After obtaining the Institution’s Ethics approval and written informed consent from the patients, the study was conducted in the Department of Anesthesia and postoperative unit. We proceeded with a prospective randomized, double-blind trial in sixty patients of ASA grade I and II who fulfilled the inclusion criteria, such as age group 20 to 60 yrs, elective surgery, and expected duration of surgery 1 to 2 hrs. Exclusion criteria were the surgeries extend to the upper abdomen, maximum handling of visceral organs, delayed surgical procedures, cesarean section, intubation followed by failure in spinal blocks, and unplanned intubations.
The patients were randomized by a sealed envelope to undergo TAP block (n = 30) in the study group (Group T) and (n = 30) in the control group (Group P), there was no TAP block, and only a standard analgesic regimen was administered. In both groups, Visual Analog Scale (VAS) pain scores were observed and documented at 30 min and 4, 8, 12, 16, 20, and 24 hrs postoperatively. Time taken for the first standard analgesic request and subsequent standard analgesic requirement frequency administered were also documented. The time period for the first analgesic request accounted here was the time taken after skin closure and TAP administration to the rescue analgesic supplementation in the study group.
In the control group (Group P), the analgesic regimen used was injection (Inj). Paracetamol 1gm IV and Inj. Tramadol 50 mg IV when a VAS score of four was observed, and the same was considered for subsequent requirement (
8). The time period for the first analgesic request in the control group accounted here was from skin closure to the above analgesic regimen administration. After TAP block, the first analgesia request was fulfilled using the same analgesic regimen mentioned above for the control group (Group P), which was administered when a VAS score of four was observed, and the same score was considered for the subsequent analgesic given. Frequency and time were documented.

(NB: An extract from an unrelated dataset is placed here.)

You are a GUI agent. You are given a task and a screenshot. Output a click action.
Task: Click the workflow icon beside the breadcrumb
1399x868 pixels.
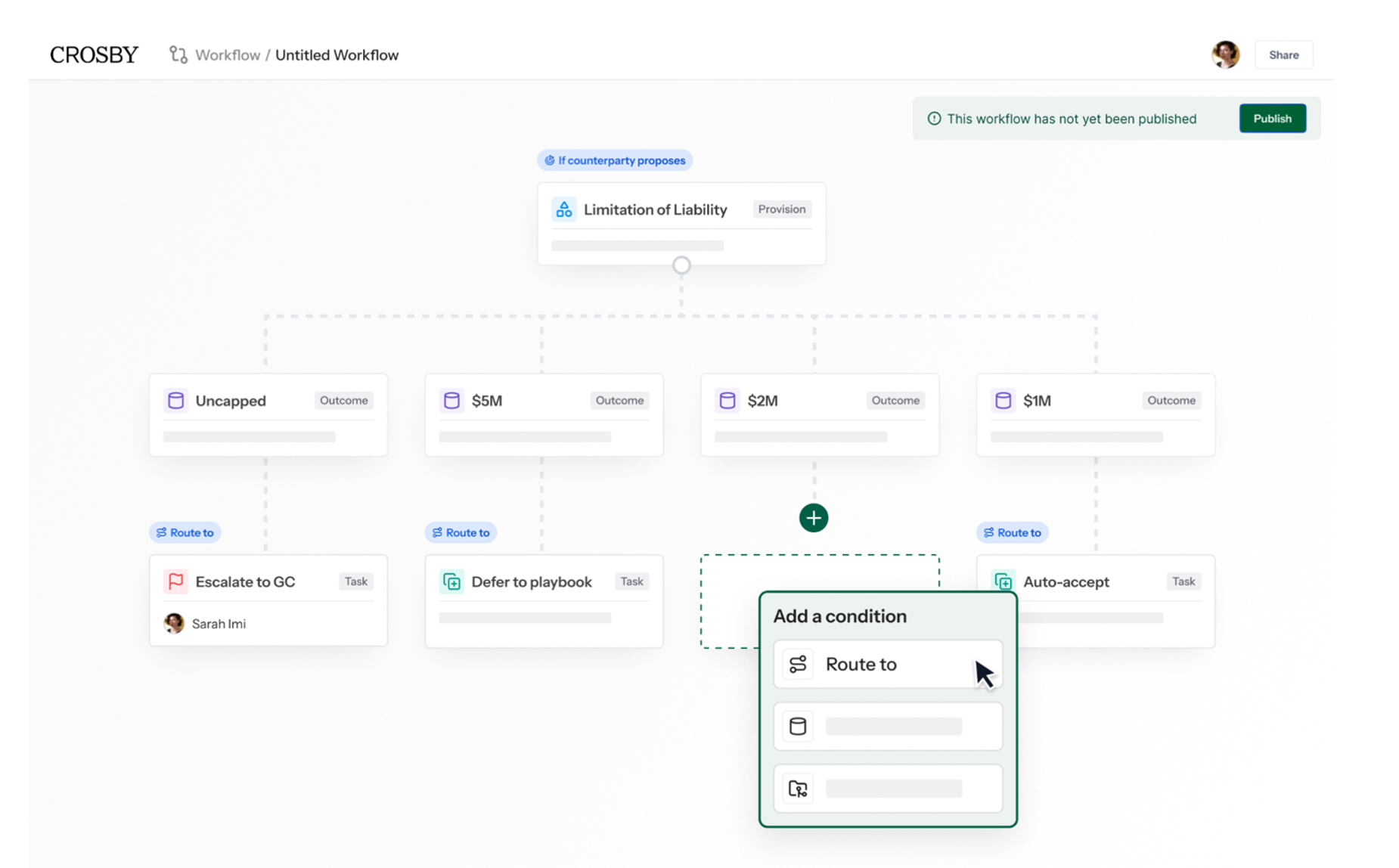point(178,54)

All the patients were given spinal anesthesia using Inj. Bupivacaine 0.5% heavy 3.6 mL, at the end of the surgical procedure in the study group (Group T). The site between the anterio-lateral abdominal wall, iliac crest, and the subcostal margin was cleaned and draped. High-frequency ultrasonography (USG) probe was placed in the above plane; three muscles of the anterior abdominal wall were identified. A 50 mm 23 G needle was introduced anteriorly in the plane of USG probe for identification of neurofascial plane between the internal and transversus abdominis muscle. The needle is directed to approach the transverse abdominis plane (TAP). Once the needle entered the fascial plane, Inj. Ropivacaine 0.375% (15 mL unilaterally or 30 mL bilaterally) was administered after negative aspiration.
Patients were transferred to the recovery room, observation was done for 45 min, and then they were transferred to the postoperative unit. The assessments were carried out at 30 min in the recovery room and 4, 8, 12, 16, 20, and 24 hrs in the postoperative unit. We measured the pain severity using VAS from 0 to 10 (0 = No pain – 10 = Worst pain). The time for the first analgesic request and the frequency of subsequent analgesic requirements were documented.
The sample size calculation of 30 subjects in each group was done by assuming a power of 90% and alpha error of 0.05 based on Sforza et al.’s (
9) study where a mean difference of 1.7 was observed in the VAS scale. The statistical tool used for age, sex, and duration of surgery was analyzed using independent
t-test. Median, mean, and standard deviation (SD) were used at appropriate places. Chi-square test was used to find the association between the studied groups and VAS Scores. P < 0.05 was considered significant.